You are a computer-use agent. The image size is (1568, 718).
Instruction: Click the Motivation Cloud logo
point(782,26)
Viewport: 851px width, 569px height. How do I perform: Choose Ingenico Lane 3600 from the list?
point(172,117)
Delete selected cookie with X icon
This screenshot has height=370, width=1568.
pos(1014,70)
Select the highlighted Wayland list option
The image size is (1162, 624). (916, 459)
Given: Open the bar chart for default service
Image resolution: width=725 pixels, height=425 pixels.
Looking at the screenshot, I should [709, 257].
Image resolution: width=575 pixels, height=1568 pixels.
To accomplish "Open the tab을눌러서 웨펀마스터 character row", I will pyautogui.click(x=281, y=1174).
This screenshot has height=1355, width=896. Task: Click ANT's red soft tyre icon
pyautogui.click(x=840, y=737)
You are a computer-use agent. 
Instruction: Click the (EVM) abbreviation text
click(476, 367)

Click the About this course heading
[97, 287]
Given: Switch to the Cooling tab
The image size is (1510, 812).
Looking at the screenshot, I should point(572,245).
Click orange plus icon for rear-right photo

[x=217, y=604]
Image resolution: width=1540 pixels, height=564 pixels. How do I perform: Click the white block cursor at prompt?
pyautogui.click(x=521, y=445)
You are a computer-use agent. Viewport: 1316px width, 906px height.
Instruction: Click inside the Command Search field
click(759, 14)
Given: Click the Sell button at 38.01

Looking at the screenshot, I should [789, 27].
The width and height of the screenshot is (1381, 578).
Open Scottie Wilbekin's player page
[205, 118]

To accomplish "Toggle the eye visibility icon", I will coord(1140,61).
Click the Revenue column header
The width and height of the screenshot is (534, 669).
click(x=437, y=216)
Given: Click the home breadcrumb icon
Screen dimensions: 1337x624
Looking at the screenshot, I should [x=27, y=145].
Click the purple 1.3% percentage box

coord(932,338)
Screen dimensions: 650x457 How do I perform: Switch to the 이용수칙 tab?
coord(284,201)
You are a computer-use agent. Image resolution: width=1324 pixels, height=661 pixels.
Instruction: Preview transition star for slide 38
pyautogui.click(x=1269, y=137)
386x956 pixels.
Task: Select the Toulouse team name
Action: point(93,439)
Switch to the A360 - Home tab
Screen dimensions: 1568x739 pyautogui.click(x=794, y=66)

- _TASK BRIEF_: Every line above that contains the word "accomplish" should be reported.

- _SOLUTION TO THIS TASK_:
To accomplish "Open the tab을눌러서 웨펀마스터 character row", I will pyautogui.click(x=281, y=1174).
To accomplish "Toggle the eye visibility icon", I will coord(1140,61).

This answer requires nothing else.